*Problem:*
Nothing but the lines from the one containing "Task: Install platform version 2.3.7.146" to the final line of the entries should appear, copied exactly and without pictures.

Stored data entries
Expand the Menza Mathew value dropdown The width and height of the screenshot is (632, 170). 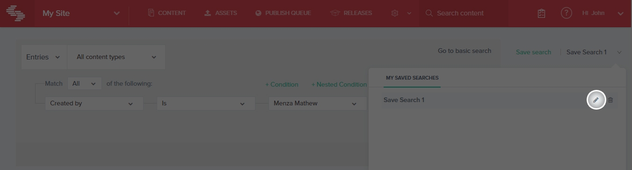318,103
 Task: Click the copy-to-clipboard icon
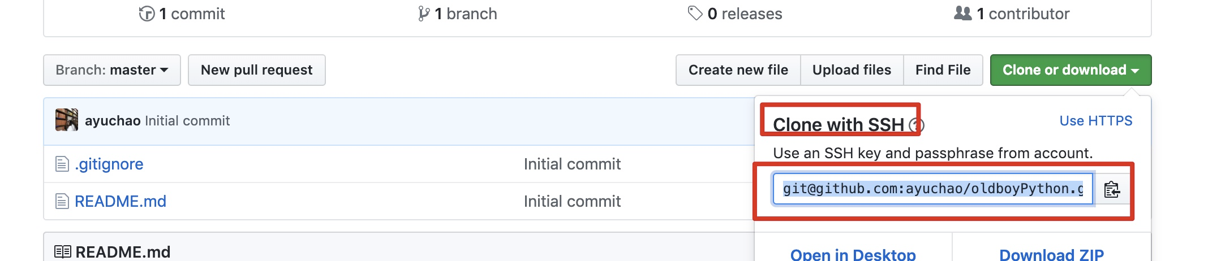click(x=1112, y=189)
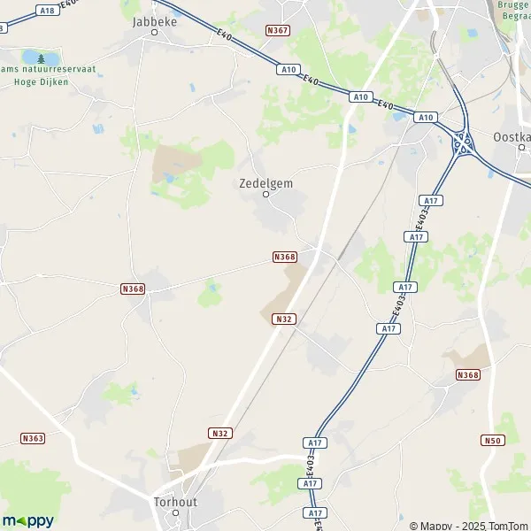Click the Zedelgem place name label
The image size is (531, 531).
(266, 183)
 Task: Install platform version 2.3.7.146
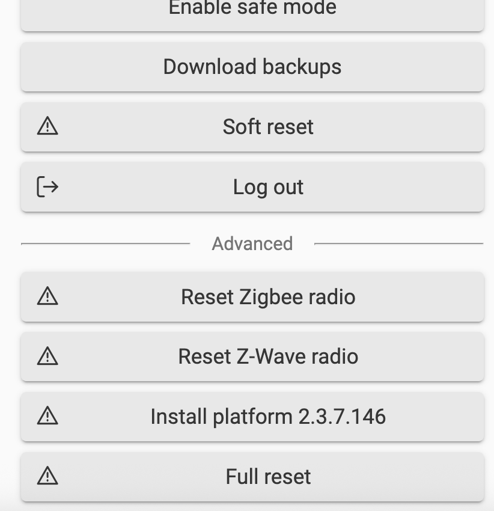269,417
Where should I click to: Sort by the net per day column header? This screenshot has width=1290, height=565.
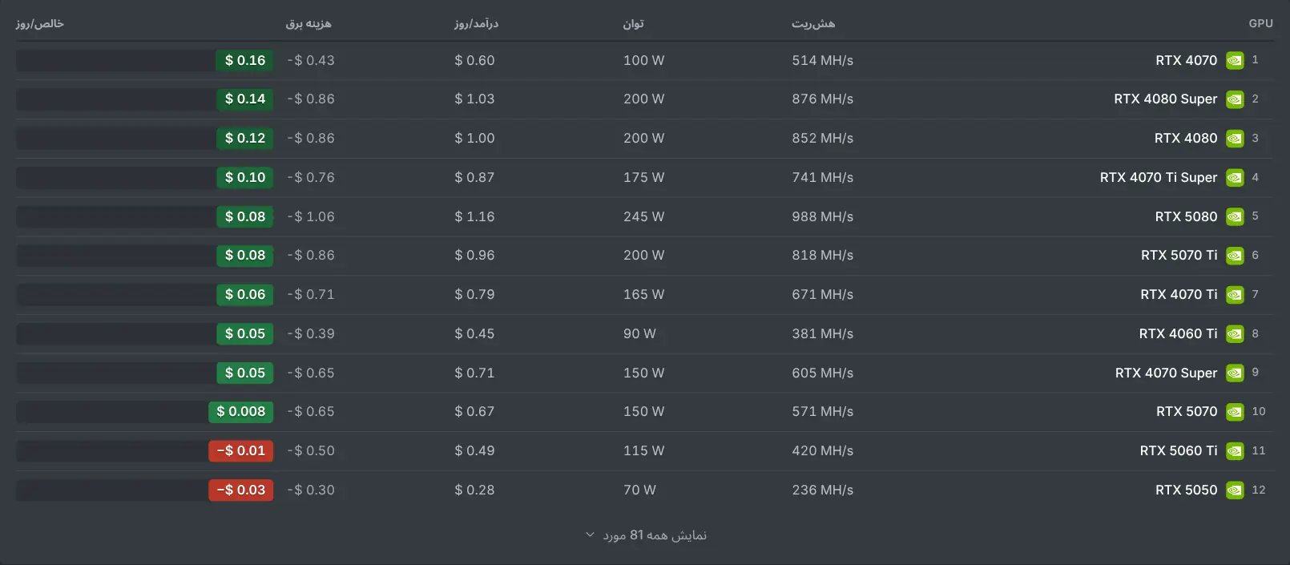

*Completed exercise:*
 Task: Install platform version 2.3.7.146
269,417
Where should I click to: Sort by the net per day column header? This screenshot has width=1290, height=565.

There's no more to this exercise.